As mentioned, i have different tools for this task, as Precedence and Schoeps Mono Upmix [it also works with stereo signals]. And if nothing works, sometimes DearVR Pro does.
But in my experience the results do indeed depend of the sources, so i try out the usual suspects if there is a new scenario.

In any case, before you spend money, you should also try the free Proximity. And the free version of panagement.









Proximity | Tokyo Dawn Records


A distance pan pot offering intuitive access to psychoacoustic models. Finalist of the KVR Developer Contest '12.




www.tokyodawn.net


----------



## Pier (Nov 2, 2021)

Living Fossil said:


> This new version feels *much* better imho...
> 
> Regarding SP2016 you could demo it.
> On some sources it's fantastic, on other i don't like it that much.
> ...


Are there other plugins like Proximity and Panagement?

I can't download Proximity but the Panagement demos sound fantastic!

Edit:

I was able to download Proximity from this URL which includes everything Vladg Sound did with TDR:



https://www.tokyodawn.net/labs/vladgsound/vladgsound_stuff.zip


----------



## blaggins (Nov 2, 2021)

Living Fossil said:


> This new version feels *much* better imho...
> 
> Regarding SP2016 you could demo it.


Ugh, fine.  I guess I'm deep enough into this reverb testing madness that I may as well.

Here's a new round of experiments. I did another round of A/B tracks using the narrower and slightly-left-panned track as the base (from above)

All of these are still using the four reverbs from above:
- Cubase REVerence: Music Academy A (this is an IR verb included with Cubase Pro)
- Pro-R: Bright Large Room
- Cinematic Rooms: Piano Chamber
- Seventh Heaven: Large & Bright (this is the only preset I tweaked by reducing the tail a bit to match the rest better).

= = =

INSTRUCTION: In two sentences, summarize the forum thread on panning and reverb plugins. The lines that come next have nothing to do with the thread above.

STORED DATA:
= = =

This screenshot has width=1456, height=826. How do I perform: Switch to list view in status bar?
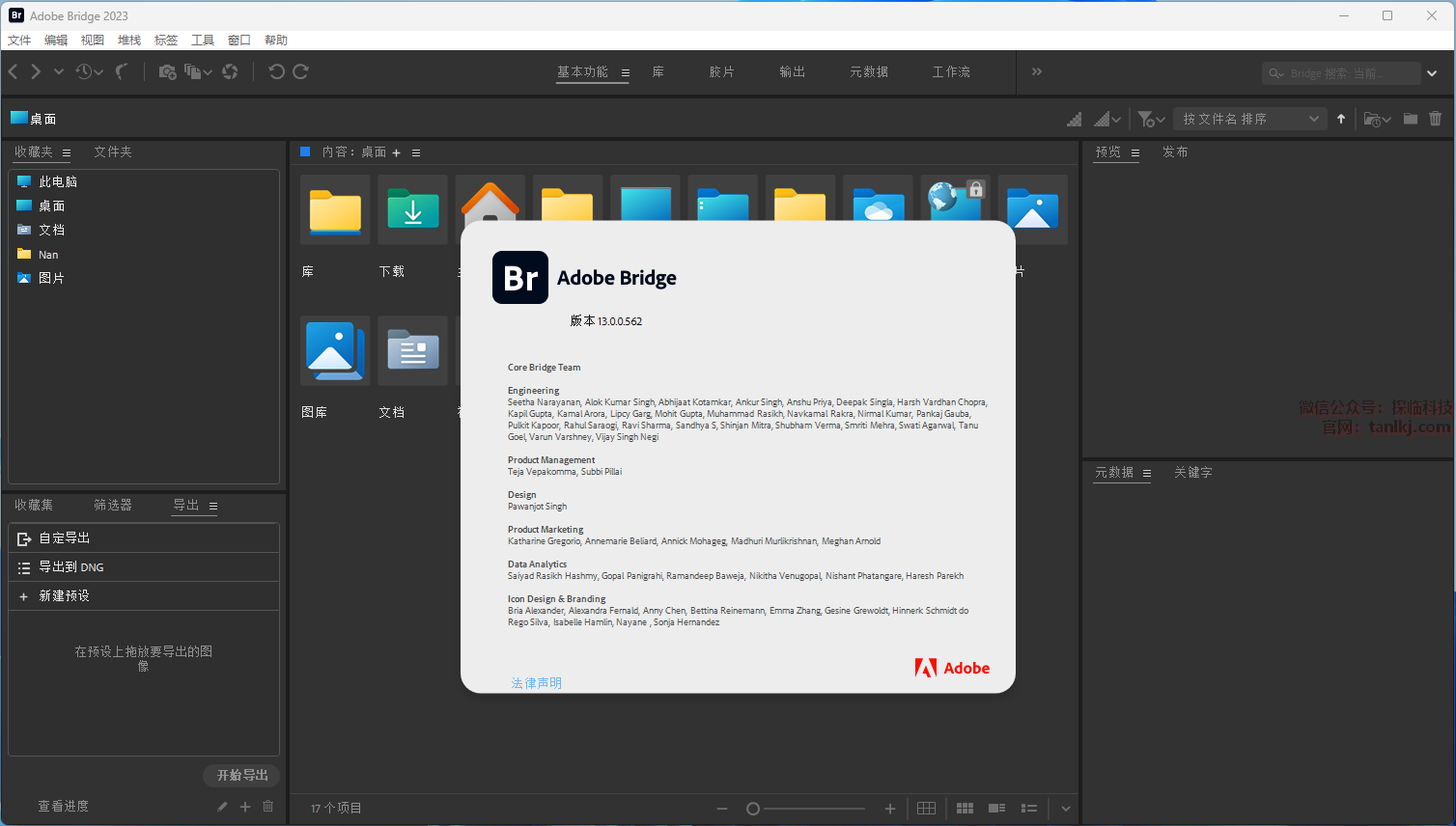(1029, 809)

= = =

COMPLETED TASK: One poster uses Precedence, Schoeps Mono Upmix and sometimes DearVR Pro, finds that results depend on the source, and suggests trying the free Proximity and the free version of Panagement before spending money. Pier, at first unable to download Proximity, later got it from a Tokyo Dawn Records zip, while blaggins made a new round of A/B tracks with the same four reverbs: Cubase REVerence, Pro-R, Cinematic Rooms and Seventh Heaven.